++++ Records provided
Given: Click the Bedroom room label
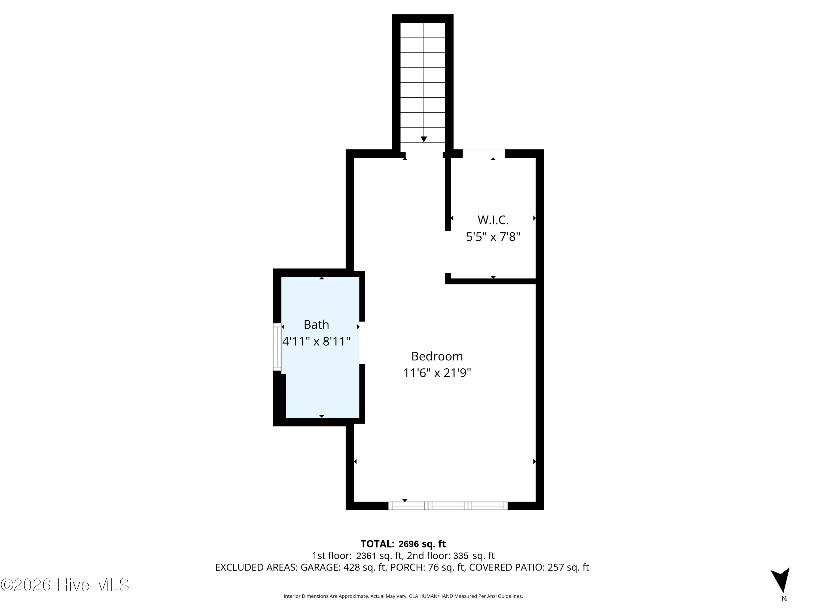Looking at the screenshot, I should tap(437, 356).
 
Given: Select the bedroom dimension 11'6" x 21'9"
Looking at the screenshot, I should tap(437, 373).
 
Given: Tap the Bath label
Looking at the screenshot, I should tap(316, 324).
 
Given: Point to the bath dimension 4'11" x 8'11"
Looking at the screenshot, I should tap(316, 341).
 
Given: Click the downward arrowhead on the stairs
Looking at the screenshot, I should tap(424, 139).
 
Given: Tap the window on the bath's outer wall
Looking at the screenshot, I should tap(277, 347).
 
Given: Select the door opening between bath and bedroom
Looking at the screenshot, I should tap(362, 342).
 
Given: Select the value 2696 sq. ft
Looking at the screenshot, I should tap(422, 544).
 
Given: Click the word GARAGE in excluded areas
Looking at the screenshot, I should tap(320, 567).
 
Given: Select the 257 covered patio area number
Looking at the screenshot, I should tap(556, 567).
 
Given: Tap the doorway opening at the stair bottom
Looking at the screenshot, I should tap(424, 155).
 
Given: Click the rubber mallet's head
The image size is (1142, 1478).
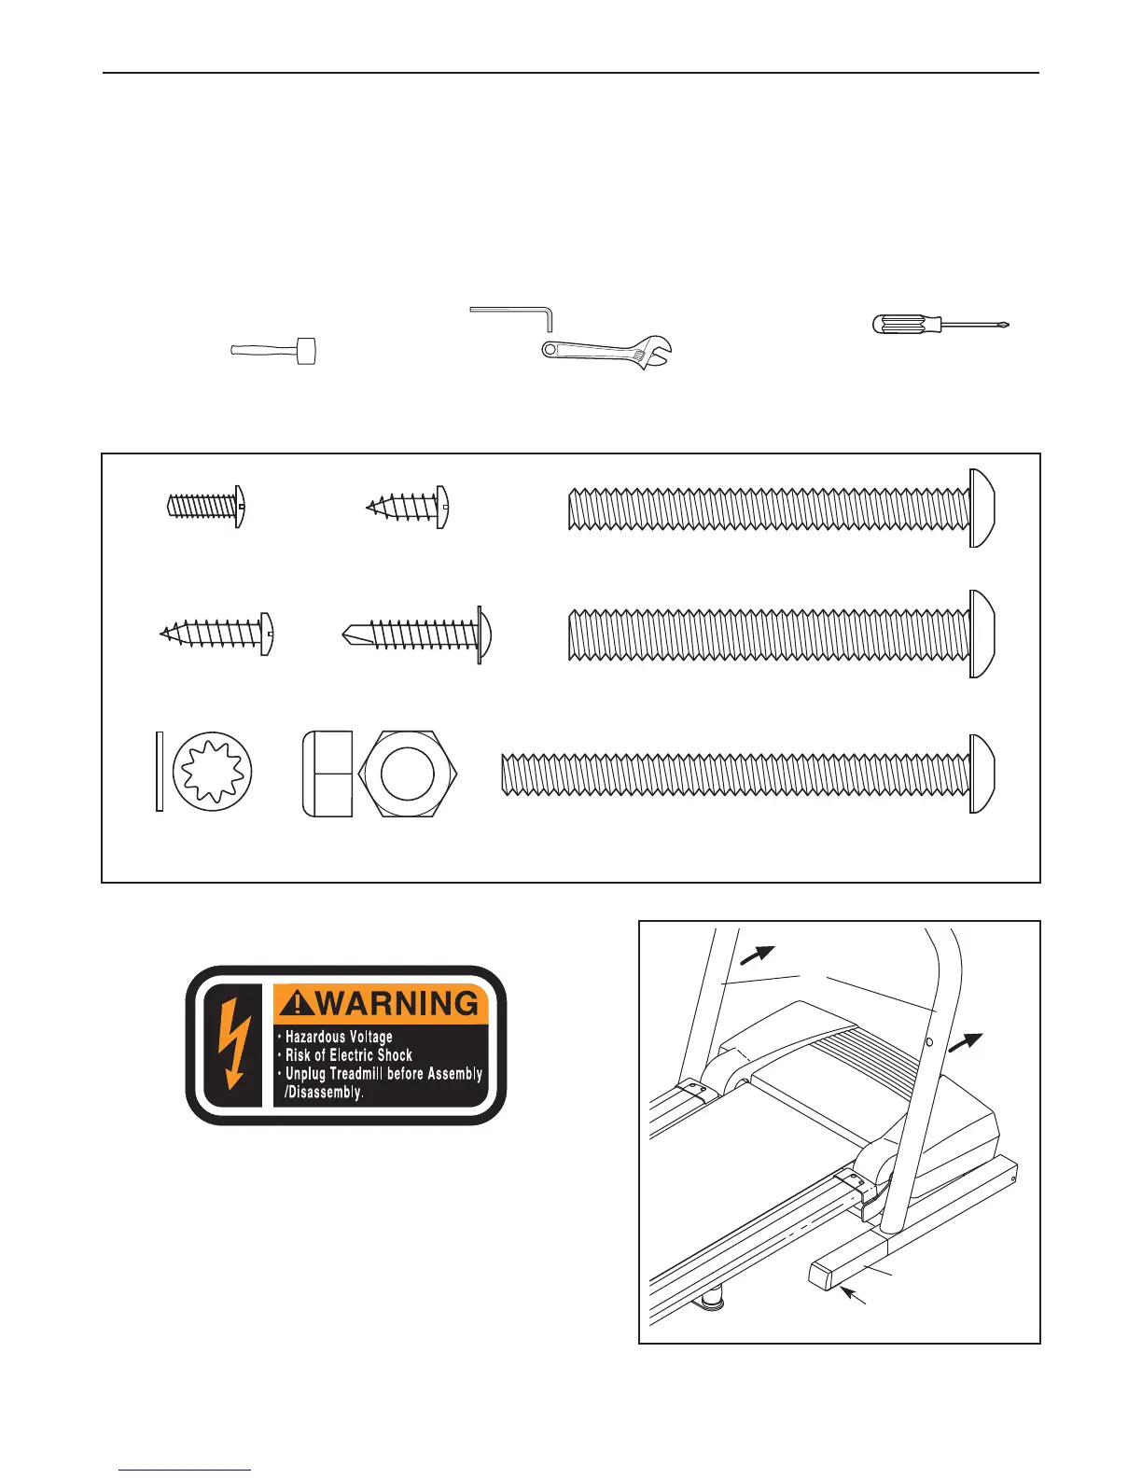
++++++++
Instructions to follow: Convert every line of the listing above into a Markdown table with columns "No." and "Text", numbering the rows and skipping blank lines. Leave the pictures out of the table.

Task response:
| No. | Text |
|---|---|
| 1 | Given: Click the Bedroom room label |
| 2 | Looking at the screenshot, I should tap(437, 356). |
| 3 | Given: Select the bedroom dimension 11'6" x 21'9" |
| 4 | Looking at the screenshot, I should tap(437, 373). |
| 5 | Given: Tap the Bath label |
| 6 | Looking at the screenshot, I should tap(316, 324). |
| 7 | Given: Point to the bath dimension 4'11" x 8'11" |
| 8 | Looking at the screenshot, I should tap(316, 341). |
| 9 | Given: Click the downward arrowhead on the stairs |
| 10 | Looking at the screenshot, I should tap(424, 139). |
| 11 | Given: Tap the window on the bath's outer wall |
| 12 | Looking at the screenshot, I should tap(277, 347). |
| 13 | Given: Select the door opening between bath and bedroom |
| 14 | Looking at the screenshot, I should tap(362, 342). |
| 15 | Given: Select the value 2696 sq. ft |
| 16 | Looking at the screenshot, I should tap(422, 544). |
| 17 | Given: Click the word GARAGE in excluded areas |
| 18 | Looking at the screenshot, I should tap(320, 567). |
| 19 | Given: Select the 257 covered patio area number |
| 20 | Looking at the screenshot, I should tap(556, 567). |
| 21 | Given: Tap the doorway opening at the stair bottom |
| 22 | Looking at the screenshot, I should tap(424, 155). |
| 23 | Given: Click the rubber mallet's head |
| 24 | The image size is (1142, 1478). |